Dr Cristobal Uauy, Project Leader Crop Genetics, John Innes Centre – Dr Uauy will be speaking at CropTec 2014.
Cristobel Uauy (3)“I’ve been in the UK at the John Innes Centre for five years. When I saw the post advertised I knew that I had to apply because of the international reputation that the institute has. We are focused on exploring how better understanding of plant genetics can be used to improve crop production.
What I want to convey at CropTec is that using new genetic markers and sequencing technology is helping to speed up the development of crops that deliver higher yields, can resist pests and disease and have improved quality. The development in genetics has been dramatic with new techniques allowing us to identify more markers at lower and lower costs. So while a few years ago identifying markers may have taken several years of a student’s life now it can be done in an afternoon.
In the past traditional genetic crossing has allowed breeders to develop resistance to disease, but often that has relied on one gene delivering that resistance. Now we can breed resistance into a crop using multiple resistant genes which means that protection against disease is more resilient.
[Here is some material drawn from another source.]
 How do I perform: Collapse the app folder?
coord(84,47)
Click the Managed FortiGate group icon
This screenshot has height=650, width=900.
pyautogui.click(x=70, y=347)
Other areas we are looking at include midge resistance and improving protein content in wheat.
Much has been spoken about a plateau in UK wheat yields and while there may be a number of agronomic and economic reasons for that, genetic markers should play an increasing role in helping deliver improved on-farm yields. Wheat was one of the later food crops to have its genome mapped because it is more complex than other crops such as rice and maize. That complexity has meant wheat has been more adaptability compared to other crops, allowing it to be grown in extreme conditions across the world, but that complexity also means that genetic progress has lagged behind that for maize and rice. But now we are gaining a better understanding of the genetic make-up of wheat and are optimistic that it will lead to significant gains in sustainable yield.
My presentation at CropTec gives us a great opportunity to share our work with the farmers who are starting to witness how the technology we are developing is being incorporated into wheat varieties. It also provides us with a great opportunity to learn from them about what they expect from the latest crop genetic developments.”